Stated goal: Print the data from the line containing "Where should I click to: Go" through the line containing "Action: 137,298", both included, unchanged.

Material shown:
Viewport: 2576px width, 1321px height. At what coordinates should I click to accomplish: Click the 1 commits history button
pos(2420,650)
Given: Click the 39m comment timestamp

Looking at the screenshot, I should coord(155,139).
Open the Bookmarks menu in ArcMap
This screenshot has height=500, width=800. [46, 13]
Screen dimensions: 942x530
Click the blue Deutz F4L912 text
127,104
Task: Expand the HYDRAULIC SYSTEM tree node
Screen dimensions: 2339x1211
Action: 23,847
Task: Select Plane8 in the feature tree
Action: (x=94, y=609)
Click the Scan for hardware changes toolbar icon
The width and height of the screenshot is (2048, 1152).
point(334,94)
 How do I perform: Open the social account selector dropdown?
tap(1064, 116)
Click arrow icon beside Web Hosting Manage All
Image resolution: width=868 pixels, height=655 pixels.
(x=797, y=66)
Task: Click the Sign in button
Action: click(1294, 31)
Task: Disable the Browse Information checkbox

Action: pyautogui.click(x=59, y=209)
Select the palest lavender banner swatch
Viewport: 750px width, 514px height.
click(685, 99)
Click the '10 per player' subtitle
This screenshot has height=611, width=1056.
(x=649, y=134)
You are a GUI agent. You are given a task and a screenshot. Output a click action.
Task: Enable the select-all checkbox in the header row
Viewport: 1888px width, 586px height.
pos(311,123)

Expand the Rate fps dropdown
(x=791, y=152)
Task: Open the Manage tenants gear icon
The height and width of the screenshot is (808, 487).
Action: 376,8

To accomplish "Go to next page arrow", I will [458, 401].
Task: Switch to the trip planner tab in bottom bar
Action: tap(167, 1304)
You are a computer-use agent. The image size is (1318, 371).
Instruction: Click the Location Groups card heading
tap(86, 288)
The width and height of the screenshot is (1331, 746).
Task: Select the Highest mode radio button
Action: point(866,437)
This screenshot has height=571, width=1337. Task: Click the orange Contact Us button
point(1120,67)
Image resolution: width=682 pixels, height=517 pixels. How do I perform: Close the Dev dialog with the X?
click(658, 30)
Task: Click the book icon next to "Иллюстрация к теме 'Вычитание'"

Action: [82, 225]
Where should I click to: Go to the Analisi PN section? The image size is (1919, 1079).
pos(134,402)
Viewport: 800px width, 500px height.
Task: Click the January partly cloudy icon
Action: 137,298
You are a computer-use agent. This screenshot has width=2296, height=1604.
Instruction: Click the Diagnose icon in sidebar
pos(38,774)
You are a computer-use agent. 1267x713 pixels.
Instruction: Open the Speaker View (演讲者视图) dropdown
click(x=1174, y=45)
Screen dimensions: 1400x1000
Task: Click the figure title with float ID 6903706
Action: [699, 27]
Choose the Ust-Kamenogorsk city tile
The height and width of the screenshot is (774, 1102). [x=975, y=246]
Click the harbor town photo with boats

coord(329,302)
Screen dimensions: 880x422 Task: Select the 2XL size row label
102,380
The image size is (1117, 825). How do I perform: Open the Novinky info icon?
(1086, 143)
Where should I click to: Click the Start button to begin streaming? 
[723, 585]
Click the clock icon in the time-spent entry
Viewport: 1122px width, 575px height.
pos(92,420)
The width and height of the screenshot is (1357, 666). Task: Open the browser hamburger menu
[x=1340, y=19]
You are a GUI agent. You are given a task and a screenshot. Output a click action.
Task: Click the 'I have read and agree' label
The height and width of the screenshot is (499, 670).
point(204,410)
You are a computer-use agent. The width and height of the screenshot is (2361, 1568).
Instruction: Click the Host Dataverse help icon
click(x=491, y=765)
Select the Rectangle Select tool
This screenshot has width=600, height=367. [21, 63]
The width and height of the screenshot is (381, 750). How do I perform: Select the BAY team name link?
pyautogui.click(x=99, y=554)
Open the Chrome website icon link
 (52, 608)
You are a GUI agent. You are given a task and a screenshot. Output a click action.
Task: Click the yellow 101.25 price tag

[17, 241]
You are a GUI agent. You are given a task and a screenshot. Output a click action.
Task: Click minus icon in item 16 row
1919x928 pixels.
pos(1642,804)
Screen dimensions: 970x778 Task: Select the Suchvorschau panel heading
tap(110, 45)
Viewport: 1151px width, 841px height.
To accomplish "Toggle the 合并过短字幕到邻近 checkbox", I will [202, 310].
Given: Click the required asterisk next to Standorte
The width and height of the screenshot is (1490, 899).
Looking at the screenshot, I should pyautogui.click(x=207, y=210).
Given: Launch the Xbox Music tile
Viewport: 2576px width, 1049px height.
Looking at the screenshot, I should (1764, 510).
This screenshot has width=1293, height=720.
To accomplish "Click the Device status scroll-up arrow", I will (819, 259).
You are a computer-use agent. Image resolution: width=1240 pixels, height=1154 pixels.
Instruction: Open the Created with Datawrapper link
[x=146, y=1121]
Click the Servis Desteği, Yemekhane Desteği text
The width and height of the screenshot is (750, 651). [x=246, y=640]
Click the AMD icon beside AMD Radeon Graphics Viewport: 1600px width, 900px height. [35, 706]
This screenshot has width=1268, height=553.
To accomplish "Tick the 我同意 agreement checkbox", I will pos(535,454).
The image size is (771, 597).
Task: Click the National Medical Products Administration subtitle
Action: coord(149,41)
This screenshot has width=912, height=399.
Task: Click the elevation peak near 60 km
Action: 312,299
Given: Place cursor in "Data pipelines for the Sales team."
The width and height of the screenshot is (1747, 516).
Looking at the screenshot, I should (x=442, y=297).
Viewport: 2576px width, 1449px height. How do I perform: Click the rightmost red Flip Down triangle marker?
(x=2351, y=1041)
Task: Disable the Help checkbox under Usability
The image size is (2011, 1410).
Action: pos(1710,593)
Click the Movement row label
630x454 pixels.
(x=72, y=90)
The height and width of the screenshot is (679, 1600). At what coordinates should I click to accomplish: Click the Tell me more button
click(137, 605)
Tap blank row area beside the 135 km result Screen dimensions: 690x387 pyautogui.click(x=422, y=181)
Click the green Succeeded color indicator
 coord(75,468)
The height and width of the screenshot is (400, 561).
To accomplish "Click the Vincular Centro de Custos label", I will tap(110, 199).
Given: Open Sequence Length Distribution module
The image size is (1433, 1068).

Exercise output:
Where should I click to: Go to the Analisi PN section? The image size is (1919, 1079).
pos(134,402)
Viewport: 800px width, 500px height.
Task: Click the January partly cloudy icon
Action: 137,298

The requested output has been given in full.